## Written task:
Write out the items starting at the line that contains "Image resolution: width=1568" and ending at the line that contains "click(x=580, y=446)", copying both of those lines and everything between them exactly, and nothing else.

## Record extracts:
════════════════
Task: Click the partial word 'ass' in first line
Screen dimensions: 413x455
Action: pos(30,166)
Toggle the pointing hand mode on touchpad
════════════════
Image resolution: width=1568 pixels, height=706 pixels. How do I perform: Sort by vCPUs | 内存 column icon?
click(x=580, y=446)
════════════════
## Completed exercise:
Image resolution: width=1568 pixels, height=706 pixels. How do I perform: Sort by vCPUs | 内存 column icon?
click(x=580, y=446)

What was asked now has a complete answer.